Florida Governor Ron DeSantis signed a bill into law on Friday that strips Walt Disney World of its special tax status and self-government in the state. The move was made amid a public spat with Disney over a separate law that bans certain discussions on gender and sexual orientation in schools.
The new law abolishes the “independent special districts” created before 1968, including the Reedy Creek Improvement District, a 25,000-acre property in central Florida where the Disney theme park is located.
Under a 1967 arrangement, Disney was allowed to operate as a county government on its own property, building and maintaining municipal services such as electricity, water and roads, and essentially taxing itself.
DeSantis framed the law as eliminating “special interest carveouts,” and has argued that Florida’s state constitution, revised in 1968, bans “special laws granting privileges to private corporations.”
Meanwhile, DeSantis and Disney have been trading jabs over Florida’s Parental Rights in Education Act, which was signed into law this month.

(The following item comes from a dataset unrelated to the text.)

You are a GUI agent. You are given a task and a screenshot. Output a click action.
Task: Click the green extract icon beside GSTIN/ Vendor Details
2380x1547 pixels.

The legislation, dubbed the ‘Don’t Say Gay’ bill by opponents, bans classroom discussions about sexual orientation and gender identity for students in kindergarten through third grade.
Disney, known for its pro-LGBTQ stance, vowed to fight for the law to be struck down in the courts. DeSantis responded by saying that Florida law is “not based on the demands of California corporate executives.” Disney's corporate headquarters is in Burbank, California.